▶ **TEXT EXCERPT**
'''
ContentMAP is the first Portuguese project in the field of Psychology and Cognitive Neuroscience to be awarded with European Research Council grant (ERC Starting Grant #802553). In this project one is mapping how the human brain represents object knowledge – for example, how one represents in the brain all one knows about a knife (that it cuts, that it has a handle, that is made out of metal and plastic or metal and wood, that it has a serrated and sharp part, that it is smooth and cold, etc.)? To do this, the project collects numerous MRI images while participants see and interact with objects (fMRI). HPC (High Performance Computing) is of central importance for processing these images . The use of HPC has allowed to manipulate these data, perform analysis with machine learning and complex computing in a timely manner.
Humans are particularly efficient at recognising objects – think about what surrounds us: one recognises the object where one is reading the text from as a screen, the place where one sits as a chair, the utensil in which one drinks coffee as a cup, and one does all of this extremely quickly and virtually automatically. One is able to do all this despite the fact that 1) one holds large amounts of information about each object (if one is asked to write down everything you know about a pen, you would certainly have a lot to say); and that 2) there are several exemplars of each object type (a glass can be tall, made out of glass, metal, paper or plastic, it can be different colours, etc. – but despite that, any of them would still be a glass). How does one do this? How one is able to store and process so much information in the process of recognising a glass, and generalise all the different instances of a glass to get the concept “glass”? The goal of the ContentMAP is to understand the processes that lead to successful object recognition.
'''
▶ **TASK SET**
a: Which materials does the ContentMAP passage say a glass can be made out of?
b: Reproduce the ContentMAP passage word for word from "ContentMAP is the" to "a timely manner.".
Rely only on the ContentMAP passage for your answers.

▶ **EXTRACTED INFORMATION**
'''
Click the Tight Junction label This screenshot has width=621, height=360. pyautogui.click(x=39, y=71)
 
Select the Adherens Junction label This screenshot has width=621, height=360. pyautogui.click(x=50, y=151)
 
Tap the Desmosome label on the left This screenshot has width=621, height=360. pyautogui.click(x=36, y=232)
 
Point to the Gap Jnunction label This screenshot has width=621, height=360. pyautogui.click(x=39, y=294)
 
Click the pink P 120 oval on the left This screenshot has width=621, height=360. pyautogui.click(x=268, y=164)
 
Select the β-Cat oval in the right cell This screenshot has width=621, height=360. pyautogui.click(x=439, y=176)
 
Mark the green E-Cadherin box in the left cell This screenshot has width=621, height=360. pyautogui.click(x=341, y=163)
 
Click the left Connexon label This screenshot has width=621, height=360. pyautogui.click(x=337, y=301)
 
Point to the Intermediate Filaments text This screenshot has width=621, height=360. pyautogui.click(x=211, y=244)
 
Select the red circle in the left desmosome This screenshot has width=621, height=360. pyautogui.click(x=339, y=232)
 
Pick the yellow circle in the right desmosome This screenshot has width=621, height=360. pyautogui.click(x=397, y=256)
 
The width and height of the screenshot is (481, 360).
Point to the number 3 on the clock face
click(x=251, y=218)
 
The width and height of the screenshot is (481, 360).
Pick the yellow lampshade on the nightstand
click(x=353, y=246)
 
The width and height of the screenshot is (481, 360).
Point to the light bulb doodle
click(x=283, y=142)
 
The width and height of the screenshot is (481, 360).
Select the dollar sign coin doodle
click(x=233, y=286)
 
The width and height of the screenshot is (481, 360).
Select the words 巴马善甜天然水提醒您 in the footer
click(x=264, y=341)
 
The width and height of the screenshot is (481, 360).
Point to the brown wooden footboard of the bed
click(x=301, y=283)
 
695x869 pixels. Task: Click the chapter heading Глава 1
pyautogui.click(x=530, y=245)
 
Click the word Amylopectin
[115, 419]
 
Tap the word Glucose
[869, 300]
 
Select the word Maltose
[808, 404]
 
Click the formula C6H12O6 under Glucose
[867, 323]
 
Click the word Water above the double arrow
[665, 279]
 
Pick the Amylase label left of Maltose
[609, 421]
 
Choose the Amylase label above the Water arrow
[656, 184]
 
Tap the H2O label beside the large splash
'''
▶ **ANSWERS FOR THE TASKS**
a: glass, metal, paper, plastic

b:
ContentMAP is the first Portuguese project in the field of Psychology and Cognitive Neuroscience to be awarded with European Research Council grant (ERC Starting Grant #802553). In this project one is mapping how the human brain represents object knowledge – for example, how one represents in the brain all one knows about a knife (that it cuts, that it has a handle, that is made out of metal and plastic or metal and wood, that it has a serrated and sharp part, that it is smooth and cold, etc.)? To do this, the project collects numerous MRI images while participants see and interact with objects (fMRI). HPC (High Performance Computing) is of central importance for processing these images . The use of HPC has allowed to manipulate these data, perform analysis with machine learning and complex computing in a timely manner.